Sudha introduced herself:
* New to Queen Mary University of London and GridPP (joined June).
* Experimental particle physicist with background in ATLAS and CMS trigger software.
* Will work on sustainability studies.
## Progress on on Glasgow Prometheus replication (Emanuele)
Key points:
* Looking good, been fighting with replication + filtering, so compromising on some points.
* Will re-enable this afternoon.
* Replicating from private instance to shareable instance
* Difficulty in replicating the content between the two instances is made trickier due to wanting to filter and anonymise the data.
- Decision around hostname/etc
- Might be good for us to anonymise that when we extract
- Variety of metrics added relative to Condor Jobs
GPT Summary:
Emanuele:
* Significant challenges replicating and sanitising the Glasgow Prometheus database (~300 GB).
* Initially attempted to anonymise hostnames but Prometheus made this impractical.
* Decision: retain full hostnames (privacy concern deemed minimal).
* Will wipe and re-import the database, enabling external access again.
* Additional metrics to be exposed: RAM totals, CPU totals, etc. for better usage calculations.
Note:
* Timeline: expected completion by tonight or tomorrow.
* Will be away for 2–3 weeks starting next week (limited email availability).

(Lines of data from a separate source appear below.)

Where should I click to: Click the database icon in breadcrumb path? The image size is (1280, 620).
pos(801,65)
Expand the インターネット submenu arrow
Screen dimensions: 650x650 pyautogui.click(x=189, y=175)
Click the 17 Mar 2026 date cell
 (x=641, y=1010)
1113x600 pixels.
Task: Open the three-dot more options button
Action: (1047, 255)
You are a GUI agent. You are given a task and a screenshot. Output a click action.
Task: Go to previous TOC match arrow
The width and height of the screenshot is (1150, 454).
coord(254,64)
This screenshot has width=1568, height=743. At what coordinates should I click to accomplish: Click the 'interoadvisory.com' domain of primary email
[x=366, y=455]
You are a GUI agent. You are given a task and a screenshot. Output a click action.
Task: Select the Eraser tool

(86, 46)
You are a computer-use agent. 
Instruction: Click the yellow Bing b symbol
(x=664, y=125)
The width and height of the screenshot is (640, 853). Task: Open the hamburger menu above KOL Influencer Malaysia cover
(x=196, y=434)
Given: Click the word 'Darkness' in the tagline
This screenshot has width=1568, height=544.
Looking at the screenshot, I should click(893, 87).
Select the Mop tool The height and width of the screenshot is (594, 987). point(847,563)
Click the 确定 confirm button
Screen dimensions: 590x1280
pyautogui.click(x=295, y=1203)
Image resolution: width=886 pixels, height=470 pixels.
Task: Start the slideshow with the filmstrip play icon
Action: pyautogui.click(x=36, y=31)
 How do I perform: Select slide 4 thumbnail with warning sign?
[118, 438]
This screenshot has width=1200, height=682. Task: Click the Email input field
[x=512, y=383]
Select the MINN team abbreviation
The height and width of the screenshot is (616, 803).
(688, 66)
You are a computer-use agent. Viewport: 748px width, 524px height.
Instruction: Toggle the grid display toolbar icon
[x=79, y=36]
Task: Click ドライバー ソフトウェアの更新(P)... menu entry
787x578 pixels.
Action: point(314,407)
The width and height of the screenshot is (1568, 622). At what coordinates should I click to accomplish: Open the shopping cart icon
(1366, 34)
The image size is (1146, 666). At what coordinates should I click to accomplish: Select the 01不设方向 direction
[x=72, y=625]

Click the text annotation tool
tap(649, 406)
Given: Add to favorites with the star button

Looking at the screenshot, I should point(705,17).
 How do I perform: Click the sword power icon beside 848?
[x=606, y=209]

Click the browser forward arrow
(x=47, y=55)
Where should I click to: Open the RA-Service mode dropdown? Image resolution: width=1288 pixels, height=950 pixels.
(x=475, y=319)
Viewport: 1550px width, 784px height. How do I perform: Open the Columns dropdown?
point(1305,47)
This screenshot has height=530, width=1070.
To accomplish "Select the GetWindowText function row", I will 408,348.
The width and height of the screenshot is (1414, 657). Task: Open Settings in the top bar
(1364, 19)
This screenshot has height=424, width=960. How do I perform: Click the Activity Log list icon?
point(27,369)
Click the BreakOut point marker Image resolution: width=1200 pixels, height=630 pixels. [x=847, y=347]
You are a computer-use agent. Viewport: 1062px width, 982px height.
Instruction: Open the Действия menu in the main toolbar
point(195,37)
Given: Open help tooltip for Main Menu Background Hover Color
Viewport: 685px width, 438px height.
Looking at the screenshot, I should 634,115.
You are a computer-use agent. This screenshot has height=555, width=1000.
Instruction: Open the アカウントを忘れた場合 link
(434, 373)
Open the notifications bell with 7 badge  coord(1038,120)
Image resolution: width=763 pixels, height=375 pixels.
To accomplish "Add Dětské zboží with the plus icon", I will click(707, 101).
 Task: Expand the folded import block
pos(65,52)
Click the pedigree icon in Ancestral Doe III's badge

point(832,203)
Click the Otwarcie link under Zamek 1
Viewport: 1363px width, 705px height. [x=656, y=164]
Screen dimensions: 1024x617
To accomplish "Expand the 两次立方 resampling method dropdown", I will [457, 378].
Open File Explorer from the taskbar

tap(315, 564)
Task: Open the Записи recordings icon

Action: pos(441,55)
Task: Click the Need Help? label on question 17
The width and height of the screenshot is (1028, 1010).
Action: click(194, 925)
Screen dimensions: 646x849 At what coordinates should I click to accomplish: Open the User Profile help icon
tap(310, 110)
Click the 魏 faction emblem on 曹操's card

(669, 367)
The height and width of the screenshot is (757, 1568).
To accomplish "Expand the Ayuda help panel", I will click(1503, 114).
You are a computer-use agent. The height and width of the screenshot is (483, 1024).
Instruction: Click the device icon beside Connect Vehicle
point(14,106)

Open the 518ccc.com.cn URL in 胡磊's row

## Who is around, and when
Away for longer periods in August:
* Rosie: Last day mid-August
* Emanuele: Away: w/c 4th, 11th, 18th August
* Michael: Away: w/c 11th, 18th, 25th August
* Caterina: Away: w/c 18th, 25th Aug, 1st Sept
* Alessandra: Away 9–13 August and 21 Aug–4 Sept.
Generally around:
* Sudha: Mostly available in August (occasional long weekends).
* Sakshi: Available in August; possible time off in September.
* Robert: Generally available; cannot guarantee.
## Brief discussion of ROCrates and standardised reporting esp relating to runs (Michael)
* Context: Desire for reproducible and standardised sharing of Prometheus-derived datasets.
* Rosie: Has been scripting Prometheus data plots; aiming to replicate previous student’s Monte Carlo analysis.
* Proposal:
* Use RO Crates (lightweight, machine-readable JSON-LD descriptions) for:
* Capturing metrics datasets with metadata (anonymised where necessary).
* Supporting reproducibility and easier sharing within the group and potentially externally.
* Links to green metadata work we did with Loic Lannelogue at CW25 (carbon usage reporting).
* Motivation:
- Captured and shared once with Luis - manual approach is fine
- Sharing and explaining second time (With Rosie) - would be useful to capture better
- If we're likely to want to share again more times - some light-touch automation friendly changes would be useful to make it easier for the next person to pick up what's been captured in a simpler fashion. (Whether it's another MPhys student or beyond)
* Next step: Michael to create an example RO Crate for group feedback (decide which information to include/anonymise).
## date/time of next meeting
* 13th August 1pm BST, 2pm CERN
* Likely to be around: Emanuele, Caterina, Sudha, Rosie, Sakshi
May need to defer detailed discussions to September. (e.g. integrating Emanuele’s Condor exporters - see AOB)
## AOB
* Alessandra suggested reviewing Emanuele’s exporters (e.g. HTCondor) and exploring whether they can be applied in Manchester to better match jobs with machine status.
* Action to revisit this when all data/metrics are available (likely September).